I sat at my Commodore 64 for days, desperately craving a video game that would deliver the climactic experience at the end of Star Wars.  I wanted to capture it all in a game of my own creation – the impossible odds, the ticking clock, the high stakes – Han Solo redeeming himself by swooping in and sending Vader’s TIE fighter tumbling off into space.  I knew nothing of sprites or video game programming, so my efforts were a solid failure.  But that failure took the better part of two weeks’ worth of spare time spent coding in my parents’ basement because I wanted to fly that X-Wing more than anything else.

That experience didn’t make it to the arcades until Return of the Jedi, the last movie in the original Star Wars trilogy, was hitting movie theaters and seemingly wrapping up the Star Wars saga for all of us.  It was a long wait, but it many respects, the game really delivered.

Usually, whenever a cool new arcade game came out, we’d have to visit Time Out at the Smith Haven Mall.  And indeed, this was the first place I encountered Star Wars the arcade game.  But unlike other popular machines at the time, we didn’t have to wait and pray for it to show up in one of the small stores in town like we typically did.  It seemed to show up everywhere all at once – Time Out at the mall, the little arcade outside movie screens at the Brookhaven Multiplex, the arcade at Nathan’s, and even at the little General Store in downtown Wading River.

The Wading River General Store during the 1940s.  The store had been around since the early part of the 20th Century and was a great hangout for kids.

The General Store was already a favorite destination for kids my age.  The store had been around since approximately the beginning of time, and had and old-timey, historic feel to it, like it had been original to the town.  For kids, it was like a combination deli, candy store and hangout.  The hangout bit was thanks to the handful of arcade machines in a nook off to the side, as well as due to some of the other features in the General Store’s immediate vicinity – a pizza place that sold the best slices in town, and the Duck Ponds.  The Duck Ponds were where you could park your bike, sit down and have a sandwich or a slice of pizza, maybe feed the ducks and swans, or go hunting for glimpses of fish, eels and snapping turtles that could be seen from the banks.  Downtown Wading River was a little paradise for free-range kids.

You remember going through these to see if any good cards were on top.  You also remember when Fernando Valenzuela was a thing.

When we weren’t playing arcade games downtown, we were heading down there to buy baseball cards and stickers.  The General Store was always flush with wax packs and rack packs of Topps baseball cards, and we would poke through the rack packs to see if any desirable cards were visible from the front or back.  We’d ride our bikes downtown carrying our Topps baseball sticker albums, looking to buy and trade stickers so we could complete the albums for the year, which was a big deal.

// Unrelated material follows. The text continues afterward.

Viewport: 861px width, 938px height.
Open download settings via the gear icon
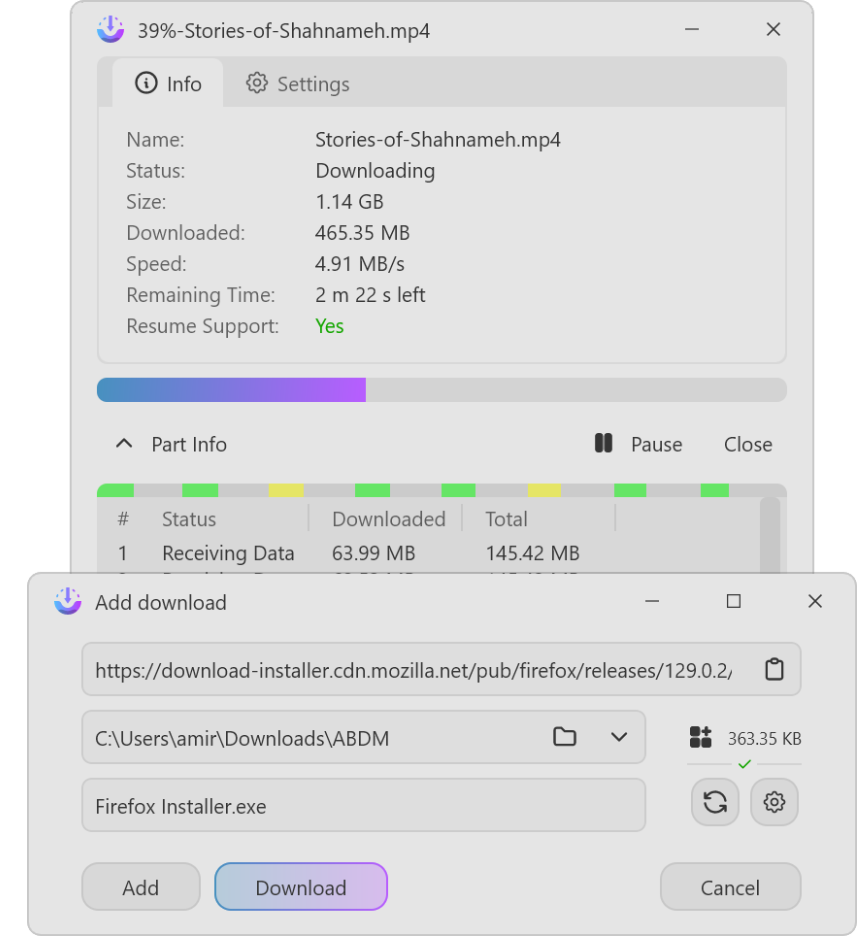point(774,802)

Riding our bikes downtown was a cinch.  It was getting back that was a bitch.  You could stop pedaling at my mailbox, coast past the Catholic Church, the fire department, the historic Congregational Church, and end up at the General Store without having cycled the pedals even once.  And on characteristically flat Long Island, the mile-long journey back was a leg-burning, lactic acid-fest of a ride that would wear out an 11-year-old kid’s legs and make him wish he owned a 10-speed instead of a single-gear BMX bike.

The first time I played Star Wars at the General Store, my friends and I were procrastinating.  The last of the baseball stickers had been placed in the album and the lament over never seeing the Dave Winfield foil sticker was over with.  The last of the pink slabs of bubble gum were chewed to flavorless wads of goo.  I didn’t want to go home because I didn’t want to pedal my bike up Mount Everest.  I put my baseball sticker album next to the arcade cabinet and plopped my quarter in.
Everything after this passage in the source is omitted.